In all cases, one of the irreducible factors will split either in $\Bbb F_{2^4}$, or in $\Bbb F_{2^1}$, or in $\Bbb F_{2^2}$, all of which are subfields of $\Bbb F_{16}$. On the other hand, a polynomial of degree $5$ may split with degrees $3+2$, and this arrangement does not generate subfields of $\Bbb F_{2^5}$.

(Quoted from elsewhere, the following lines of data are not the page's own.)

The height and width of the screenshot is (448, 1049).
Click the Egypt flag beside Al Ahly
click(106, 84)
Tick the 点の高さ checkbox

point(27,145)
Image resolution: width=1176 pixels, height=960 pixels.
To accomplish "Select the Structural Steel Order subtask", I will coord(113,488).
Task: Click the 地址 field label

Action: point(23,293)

Added: Along this line of thought, though, it is easy to give the rough estimate that a polynomial of degree $n$ in $\Bbb F_p[T]$ has a root in $\Bbb F_{p^{n\cdot\lfloor n/2\rfloor!}}$.

Answer 2

Hint: Show that a polynomial of degree four always has an irreducible factor of degree that is a factor of four.

Answer 3

Consider how a polynomial of degree $5$ could possibly fail to have roots in $\Bbb F_{32}$: It must be the product of an irreducible square polynomial and an irreducible cubic, thus having roots in $\Bbb F_4$ and $\Bbb F_{8}$, neither of which are subfields of $\Bbb F_{32}$.

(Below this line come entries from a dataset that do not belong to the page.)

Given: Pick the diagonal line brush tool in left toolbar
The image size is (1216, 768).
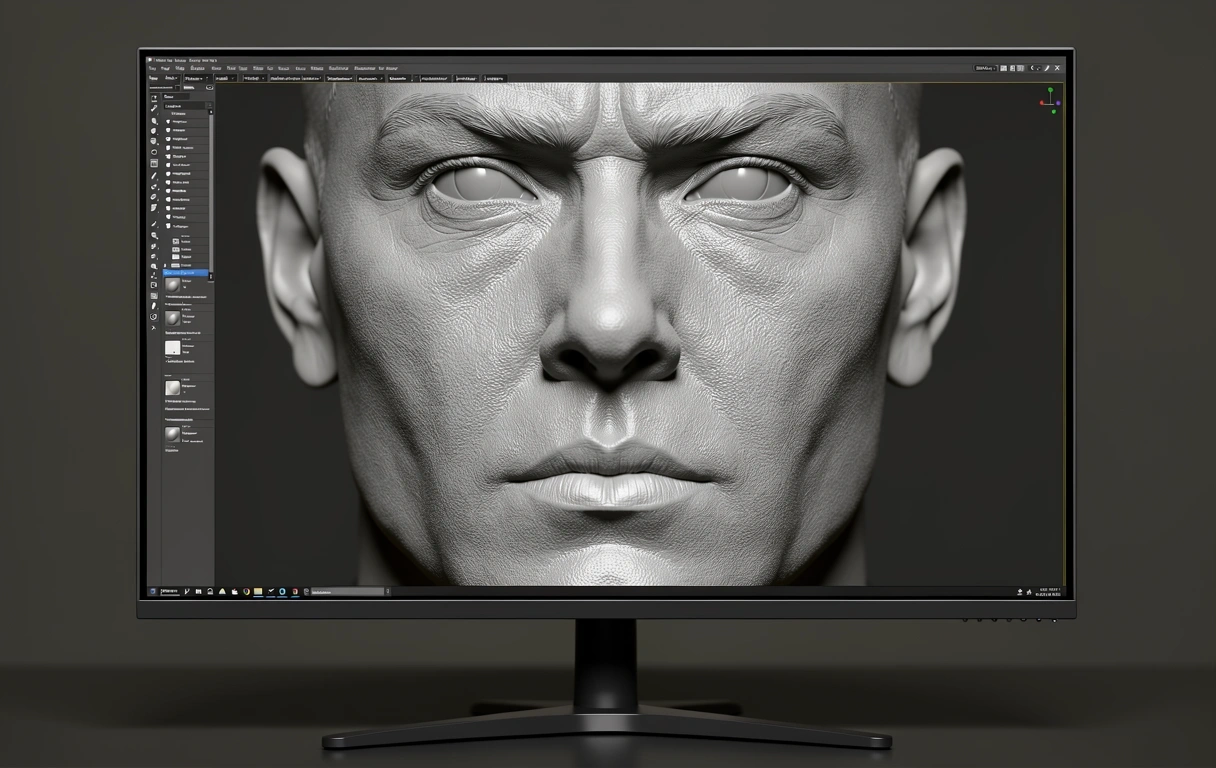Looking at the screenshot, I should [x=154, y=175].
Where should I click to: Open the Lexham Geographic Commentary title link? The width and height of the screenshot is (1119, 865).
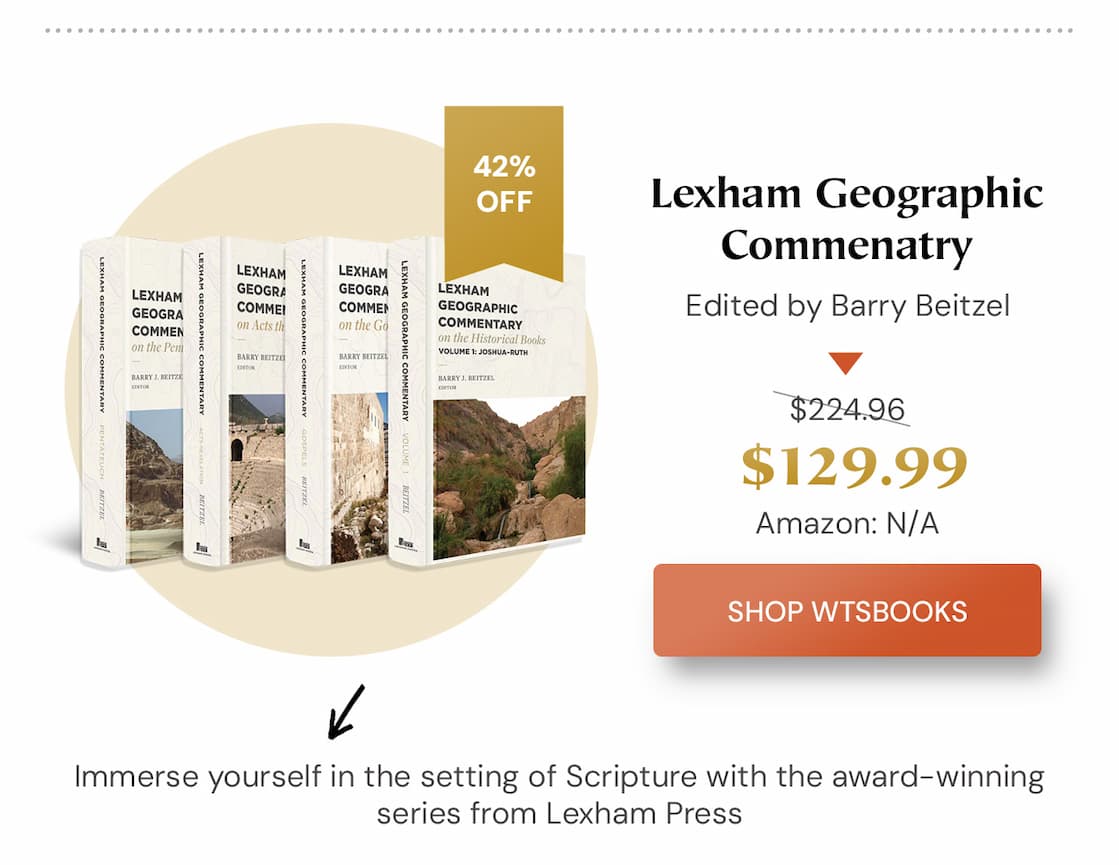[x=848, y=218]
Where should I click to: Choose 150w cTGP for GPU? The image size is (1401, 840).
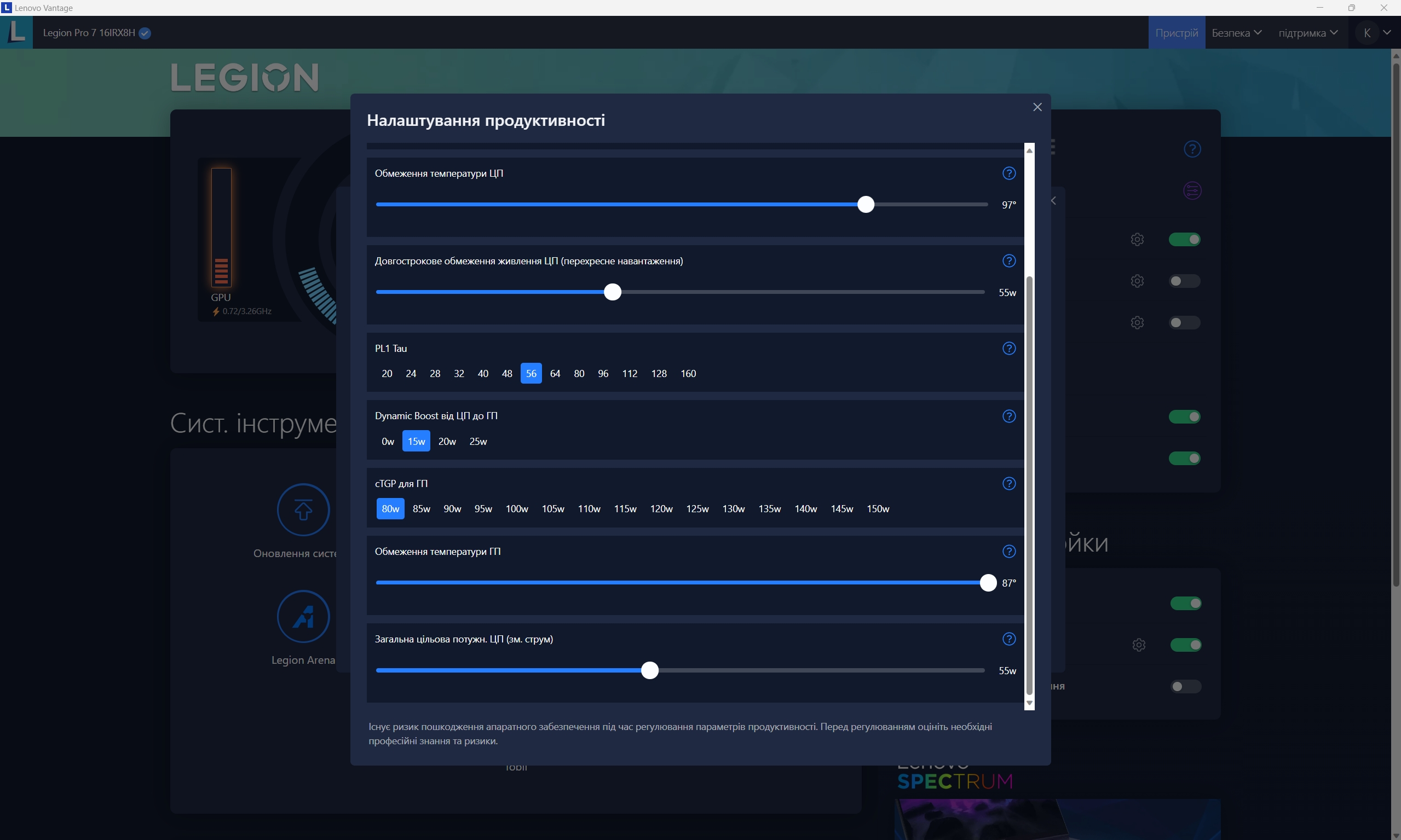pyautogui.click(x=878, y=509)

It's not too difficult to see that this failure cannot happen for degree $4$ and $\Bbb F_{16}$, as $\Bbb F_4$ is a subfield of $\Bbb F_{16}$.

Answer 4

Recall that $\mathbb{F}_{p^r}$ is contained in $\mathbb{F}_{p^s}$ if and only if $r|s$.

Say $p(x)$ has degree $4$. If it is irreducible, then its splitting field is $\mathbb{F}_{2^4}$, so you are fine. If it is reducible, then it either has a linear factor (and that root is certainly in $\mathbb{F}_{2^4}$ well), or is a product of two irreducible quadratics; the irreducible quadratics split over $\mathbb{F}_{2^2}$.

For degree $5$ the argument doesn’t work because if $p(x)$ factors into an irreducible quadratic and an irreducible cubic, the roots are in $\mathbb{F}_{2^2}$ and in $\mathbb{F}_{2^3}$, neither of which is contained in $\mathbb{F}_{2^5}$.